Task description: Which lines of the data include the string "sidebar"? List them all.

Records provided:
···

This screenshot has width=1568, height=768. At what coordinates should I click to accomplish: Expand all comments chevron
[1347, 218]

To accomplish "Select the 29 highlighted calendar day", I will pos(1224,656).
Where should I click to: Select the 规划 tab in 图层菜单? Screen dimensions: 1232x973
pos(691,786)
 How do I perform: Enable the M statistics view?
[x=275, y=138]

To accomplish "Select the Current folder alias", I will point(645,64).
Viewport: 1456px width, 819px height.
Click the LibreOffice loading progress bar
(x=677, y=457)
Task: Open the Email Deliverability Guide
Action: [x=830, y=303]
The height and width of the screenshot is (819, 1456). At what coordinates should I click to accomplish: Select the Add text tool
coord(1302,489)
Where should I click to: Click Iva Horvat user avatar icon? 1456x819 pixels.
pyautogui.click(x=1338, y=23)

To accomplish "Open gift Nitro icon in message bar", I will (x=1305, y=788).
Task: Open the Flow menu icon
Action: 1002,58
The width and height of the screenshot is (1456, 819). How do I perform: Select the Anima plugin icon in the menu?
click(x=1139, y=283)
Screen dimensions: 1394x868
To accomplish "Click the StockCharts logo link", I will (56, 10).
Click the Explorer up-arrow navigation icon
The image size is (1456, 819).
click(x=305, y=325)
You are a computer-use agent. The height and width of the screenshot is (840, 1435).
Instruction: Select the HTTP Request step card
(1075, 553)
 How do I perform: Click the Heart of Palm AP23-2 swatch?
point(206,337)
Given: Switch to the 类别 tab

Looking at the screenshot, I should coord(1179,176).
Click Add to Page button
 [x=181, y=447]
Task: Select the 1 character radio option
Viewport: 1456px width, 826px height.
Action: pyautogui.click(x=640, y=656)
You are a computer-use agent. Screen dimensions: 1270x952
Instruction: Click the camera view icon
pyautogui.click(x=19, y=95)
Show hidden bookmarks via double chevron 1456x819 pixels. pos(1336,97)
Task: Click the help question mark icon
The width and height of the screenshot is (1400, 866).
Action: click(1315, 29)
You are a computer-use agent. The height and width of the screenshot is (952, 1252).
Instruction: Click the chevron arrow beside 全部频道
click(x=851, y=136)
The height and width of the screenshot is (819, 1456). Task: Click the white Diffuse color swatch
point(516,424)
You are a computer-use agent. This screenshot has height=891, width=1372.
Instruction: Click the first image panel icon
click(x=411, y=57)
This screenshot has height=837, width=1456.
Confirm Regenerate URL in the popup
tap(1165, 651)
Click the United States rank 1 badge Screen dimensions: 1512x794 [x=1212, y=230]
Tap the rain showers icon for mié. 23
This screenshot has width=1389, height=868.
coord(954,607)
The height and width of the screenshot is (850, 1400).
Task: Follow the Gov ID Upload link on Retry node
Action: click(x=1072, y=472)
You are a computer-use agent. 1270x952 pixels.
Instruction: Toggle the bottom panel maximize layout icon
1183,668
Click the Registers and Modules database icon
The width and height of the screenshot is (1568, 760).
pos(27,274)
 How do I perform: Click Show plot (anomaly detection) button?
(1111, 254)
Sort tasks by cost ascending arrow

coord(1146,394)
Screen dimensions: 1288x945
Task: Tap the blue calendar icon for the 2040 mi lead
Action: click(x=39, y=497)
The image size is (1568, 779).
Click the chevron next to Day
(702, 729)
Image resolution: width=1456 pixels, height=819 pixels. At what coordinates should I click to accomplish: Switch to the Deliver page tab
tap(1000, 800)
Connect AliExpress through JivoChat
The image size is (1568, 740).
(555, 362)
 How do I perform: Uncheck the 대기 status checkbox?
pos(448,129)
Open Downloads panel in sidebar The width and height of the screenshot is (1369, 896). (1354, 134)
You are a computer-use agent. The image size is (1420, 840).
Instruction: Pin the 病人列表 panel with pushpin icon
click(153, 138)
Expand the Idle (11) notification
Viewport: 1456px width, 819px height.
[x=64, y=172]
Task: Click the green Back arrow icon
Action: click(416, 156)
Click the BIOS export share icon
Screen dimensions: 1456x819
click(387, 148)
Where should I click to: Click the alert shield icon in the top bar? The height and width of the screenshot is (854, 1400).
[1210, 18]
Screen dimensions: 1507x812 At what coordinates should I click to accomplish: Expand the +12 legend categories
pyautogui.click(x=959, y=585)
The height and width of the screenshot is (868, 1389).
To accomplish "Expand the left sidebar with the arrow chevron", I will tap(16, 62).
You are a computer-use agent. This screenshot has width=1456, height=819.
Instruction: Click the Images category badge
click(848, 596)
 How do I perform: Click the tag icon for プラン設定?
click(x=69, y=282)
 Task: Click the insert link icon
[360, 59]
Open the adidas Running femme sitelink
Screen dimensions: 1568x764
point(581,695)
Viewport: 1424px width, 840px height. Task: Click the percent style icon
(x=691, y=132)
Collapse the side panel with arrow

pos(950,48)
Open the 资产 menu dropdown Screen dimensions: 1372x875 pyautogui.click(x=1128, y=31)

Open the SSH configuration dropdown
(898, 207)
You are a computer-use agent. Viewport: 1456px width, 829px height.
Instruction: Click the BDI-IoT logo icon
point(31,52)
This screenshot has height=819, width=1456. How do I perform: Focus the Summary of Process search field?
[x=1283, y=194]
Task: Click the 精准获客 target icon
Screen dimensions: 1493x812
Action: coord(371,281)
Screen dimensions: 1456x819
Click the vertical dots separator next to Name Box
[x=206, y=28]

···

Response to the task:
Open Downloads panel in sidebar The width and height of the screenshot is (1369, 896). (1354, 134)
To accomplish "Expand the left sidebar with the arrow chevron", I will tap(16, 62).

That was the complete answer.